BOULDER, Colo. (CBS4)– Long hours and high stress are causing a surge in mental illness and suicides among federal wildland firefighters. They’re leaving the job in record numbers amid escalating fires that are increasingly putting their lives at risk, pulling them away from families for months on end, and leaving them with trauma that often goes untreated.
The suicide rate among federal wildland firefighters is 30 times that of the general population.
Kate Dillon was among those who reached a breaking point. Last year, after working three major wildfires over four months in Colorado, she walked away from a profession she loved.
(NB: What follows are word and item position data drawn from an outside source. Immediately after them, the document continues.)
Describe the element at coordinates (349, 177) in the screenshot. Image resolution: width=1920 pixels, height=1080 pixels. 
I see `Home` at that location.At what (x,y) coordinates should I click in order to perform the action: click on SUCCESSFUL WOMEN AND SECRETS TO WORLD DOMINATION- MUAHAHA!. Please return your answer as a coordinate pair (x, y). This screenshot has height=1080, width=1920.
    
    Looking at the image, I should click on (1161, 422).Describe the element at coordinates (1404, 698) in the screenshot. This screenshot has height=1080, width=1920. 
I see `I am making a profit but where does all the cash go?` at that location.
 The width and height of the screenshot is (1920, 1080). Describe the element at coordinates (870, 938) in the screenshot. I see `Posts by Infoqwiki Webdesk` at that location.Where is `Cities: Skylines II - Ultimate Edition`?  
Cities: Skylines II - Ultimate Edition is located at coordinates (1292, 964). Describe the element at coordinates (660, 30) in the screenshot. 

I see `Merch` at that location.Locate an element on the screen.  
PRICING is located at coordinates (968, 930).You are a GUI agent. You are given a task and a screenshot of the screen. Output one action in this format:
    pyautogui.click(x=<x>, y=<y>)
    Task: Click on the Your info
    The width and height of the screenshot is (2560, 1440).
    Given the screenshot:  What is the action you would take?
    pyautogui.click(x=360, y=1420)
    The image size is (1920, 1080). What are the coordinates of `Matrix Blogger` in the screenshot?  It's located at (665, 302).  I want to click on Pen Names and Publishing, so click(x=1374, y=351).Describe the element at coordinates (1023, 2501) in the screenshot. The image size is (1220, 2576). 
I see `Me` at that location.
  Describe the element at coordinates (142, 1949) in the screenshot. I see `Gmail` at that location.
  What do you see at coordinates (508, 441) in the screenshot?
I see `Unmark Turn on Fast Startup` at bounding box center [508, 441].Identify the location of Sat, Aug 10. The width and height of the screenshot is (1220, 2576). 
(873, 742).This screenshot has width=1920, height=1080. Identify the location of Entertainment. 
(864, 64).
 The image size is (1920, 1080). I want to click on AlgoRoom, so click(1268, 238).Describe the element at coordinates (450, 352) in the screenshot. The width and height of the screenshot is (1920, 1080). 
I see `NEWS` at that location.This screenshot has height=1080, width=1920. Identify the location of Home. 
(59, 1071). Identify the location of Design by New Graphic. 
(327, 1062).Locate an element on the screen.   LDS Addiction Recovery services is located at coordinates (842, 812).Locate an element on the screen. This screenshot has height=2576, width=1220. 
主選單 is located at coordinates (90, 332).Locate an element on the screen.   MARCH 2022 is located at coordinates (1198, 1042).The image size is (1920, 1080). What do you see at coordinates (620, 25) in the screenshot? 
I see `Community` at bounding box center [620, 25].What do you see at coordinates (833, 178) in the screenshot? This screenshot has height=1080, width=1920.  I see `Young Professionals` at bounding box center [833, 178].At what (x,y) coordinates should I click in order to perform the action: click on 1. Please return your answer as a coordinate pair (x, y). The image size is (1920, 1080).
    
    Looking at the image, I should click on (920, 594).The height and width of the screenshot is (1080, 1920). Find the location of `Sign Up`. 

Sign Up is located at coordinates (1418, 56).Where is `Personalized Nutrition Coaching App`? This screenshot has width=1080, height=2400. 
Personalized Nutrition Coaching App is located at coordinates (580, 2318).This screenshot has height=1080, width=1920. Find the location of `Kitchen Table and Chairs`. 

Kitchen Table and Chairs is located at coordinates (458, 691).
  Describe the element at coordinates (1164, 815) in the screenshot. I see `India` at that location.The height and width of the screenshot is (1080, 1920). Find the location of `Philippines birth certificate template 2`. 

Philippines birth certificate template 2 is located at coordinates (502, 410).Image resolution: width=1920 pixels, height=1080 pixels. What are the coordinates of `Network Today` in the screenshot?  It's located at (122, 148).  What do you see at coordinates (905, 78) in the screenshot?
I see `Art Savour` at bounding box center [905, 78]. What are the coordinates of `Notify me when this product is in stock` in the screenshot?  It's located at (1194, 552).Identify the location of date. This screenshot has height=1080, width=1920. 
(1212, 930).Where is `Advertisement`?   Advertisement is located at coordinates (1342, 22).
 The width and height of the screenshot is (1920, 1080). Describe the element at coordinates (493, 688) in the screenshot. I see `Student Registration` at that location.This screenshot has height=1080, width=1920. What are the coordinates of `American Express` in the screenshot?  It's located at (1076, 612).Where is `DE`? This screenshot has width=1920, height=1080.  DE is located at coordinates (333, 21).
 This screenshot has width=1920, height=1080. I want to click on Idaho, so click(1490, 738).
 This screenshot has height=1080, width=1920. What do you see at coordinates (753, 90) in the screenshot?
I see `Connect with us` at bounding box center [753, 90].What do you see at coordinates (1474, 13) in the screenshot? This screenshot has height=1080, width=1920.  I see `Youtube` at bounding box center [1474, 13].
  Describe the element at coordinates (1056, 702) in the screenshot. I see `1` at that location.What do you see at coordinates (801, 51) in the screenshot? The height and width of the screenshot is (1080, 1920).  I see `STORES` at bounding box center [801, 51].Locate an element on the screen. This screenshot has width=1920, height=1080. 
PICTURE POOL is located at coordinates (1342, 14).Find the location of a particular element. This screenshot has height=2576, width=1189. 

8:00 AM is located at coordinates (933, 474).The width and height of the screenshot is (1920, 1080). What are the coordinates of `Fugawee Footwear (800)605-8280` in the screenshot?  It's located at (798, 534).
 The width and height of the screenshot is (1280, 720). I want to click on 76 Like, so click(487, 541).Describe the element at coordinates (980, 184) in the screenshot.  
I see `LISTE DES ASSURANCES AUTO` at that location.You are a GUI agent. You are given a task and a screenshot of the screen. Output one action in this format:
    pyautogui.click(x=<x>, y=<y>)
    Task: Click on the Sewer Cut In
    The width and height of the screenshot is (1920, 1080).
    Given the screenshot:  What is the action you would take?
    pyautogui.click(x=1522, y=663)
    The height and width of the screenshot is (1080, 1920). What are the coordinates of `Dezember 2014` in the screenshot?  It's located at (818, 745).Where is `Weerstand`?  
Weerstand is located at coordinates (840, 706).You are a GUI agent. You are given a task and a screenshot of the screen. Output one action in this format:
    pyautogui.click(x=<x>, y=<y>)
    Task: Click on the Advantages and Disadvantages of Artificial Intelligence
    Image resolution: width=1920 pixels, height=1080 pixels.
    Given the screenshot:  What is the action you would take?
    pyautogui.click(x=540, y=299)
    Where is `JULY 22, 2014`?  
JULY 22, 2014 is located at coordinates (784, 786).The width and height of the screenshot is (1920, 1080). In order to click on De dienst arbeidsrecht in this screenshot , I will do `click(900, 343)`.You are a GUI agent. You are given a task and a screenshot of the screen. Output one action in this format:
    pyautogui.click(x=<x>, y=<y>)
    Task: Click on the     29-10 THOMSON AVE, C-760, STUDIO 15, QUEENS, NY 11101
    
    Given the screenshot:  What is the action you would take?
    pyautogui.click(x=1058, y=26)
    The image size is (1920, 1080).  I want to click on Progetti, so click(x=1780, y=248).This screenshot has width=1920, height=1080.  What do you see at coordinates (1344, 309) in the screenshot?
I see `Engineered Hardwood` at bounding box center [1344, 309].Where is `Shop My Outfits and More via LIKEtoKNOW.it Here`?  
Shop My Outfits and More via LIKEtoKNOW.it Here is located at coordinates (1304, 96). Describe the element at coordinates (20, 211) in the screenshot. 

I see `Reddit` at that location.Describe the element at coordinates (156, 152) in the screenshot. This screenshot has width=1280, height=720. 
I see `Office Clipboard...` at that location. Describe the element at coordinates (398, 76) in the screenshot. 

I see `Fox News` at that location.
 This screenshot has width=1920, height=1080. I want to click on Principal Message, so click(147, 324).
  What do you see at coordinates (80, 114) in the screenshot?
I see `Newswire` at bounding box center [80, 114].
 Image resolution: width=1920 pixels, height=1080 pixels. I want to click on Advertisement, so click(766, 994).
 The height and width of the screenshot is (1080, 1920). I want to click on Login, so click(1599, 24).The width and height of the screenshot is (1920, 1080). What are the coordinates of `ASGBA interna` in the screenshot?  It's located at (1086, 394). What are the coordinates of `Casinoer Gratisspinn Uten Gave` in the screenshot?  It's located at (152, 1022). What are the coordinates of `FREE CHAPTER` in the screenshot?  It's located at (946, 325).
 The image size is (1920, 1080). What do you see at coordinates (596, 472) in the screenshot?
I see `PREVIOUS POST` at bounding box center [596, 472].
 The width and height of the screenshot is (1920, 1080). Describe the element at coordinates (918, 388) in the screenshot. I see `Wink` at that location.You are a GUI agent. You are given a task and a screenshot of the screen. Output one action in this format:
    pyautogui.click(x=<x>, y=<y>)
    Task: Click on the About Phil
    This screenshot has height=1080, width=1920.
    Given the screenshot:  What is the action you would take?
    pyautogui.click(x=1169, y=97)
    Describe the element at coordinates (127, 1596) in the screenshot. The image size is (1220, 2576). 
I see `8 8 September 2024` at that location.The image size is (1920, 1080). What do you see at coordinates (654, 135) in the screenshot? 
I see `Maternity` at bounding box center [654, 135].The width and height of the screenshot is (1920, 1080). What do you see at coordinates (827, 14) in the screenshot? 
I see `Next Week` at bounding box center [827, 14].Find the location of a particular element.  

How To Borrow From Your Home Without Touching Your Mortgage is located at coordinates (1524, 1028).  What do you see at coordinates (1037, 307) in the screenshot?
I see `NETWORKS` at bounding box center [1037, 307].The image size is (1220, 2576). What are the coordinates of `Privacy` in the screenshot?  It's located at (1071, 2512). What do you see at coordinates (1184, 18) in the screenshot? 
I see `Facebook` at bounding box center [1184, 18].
“I was experiencing some real mental health struggles with the hours of the job and the stress of the job,” said Dillon.
Last year was the worst fire season ever and it came during a pandemic. Fourteen-hour days of risking their lives on a job that doesn’t pay a living wage took a toll on many federal wildland firefighters, who are considered seasonal workers and only insured when they’re fighting a fire.
Dillon says the mental battles often come later, “During the fire season you don’t have a lot of time to see a therapist or go get mental health care so you have that available to you but then when the season is done, your health care is also finished.”
The money doesn’t last long either. The starting pay was $13 an hour until last month when it increased to $15 at the urging of President Joe Biden.
Colorado Congressman Joe Neguse has seen the strain on firefighters first-hand. His district is home to two of the state’s biggest wildfires. He’s determined to ease the financial and emotional burden facing firefighters, “Our wildland firefighters are woefully, woefully undercompensated.”
Neguse is carrying a bill that – among other things – gives firefighters 7 days paid mental health leave every year and increases the number of critical incident stress teams.
“Really ensuring basically that trauma-informed mental health professionals can be ready and able to provide services of this nature to those firefighters who need them,” said Neguse.
A separate bill by Neguse would provide housing stipends to firefighters. Dillon says the high cost of housing in Colorado is one reason she and her husband left. But she’s decided not to leave firefighting.
“I was really on the fence when I left and just thinking that I won’t go back, it was just too difficult but now seeing things like this, some of the changes that might be enacted in this bill, make me want to keep doing fire.”
Both of Neguse’s bills have passed the House and are now in the Senate. He also got an amendment to a defense bill that waives limitations on overtime for firefighters. Many of them depend on the extra pay to make ends meet. Neguse plans to introduce comprehensive legislation in the next few weeks to overhaul federal firefighter pay and benefits.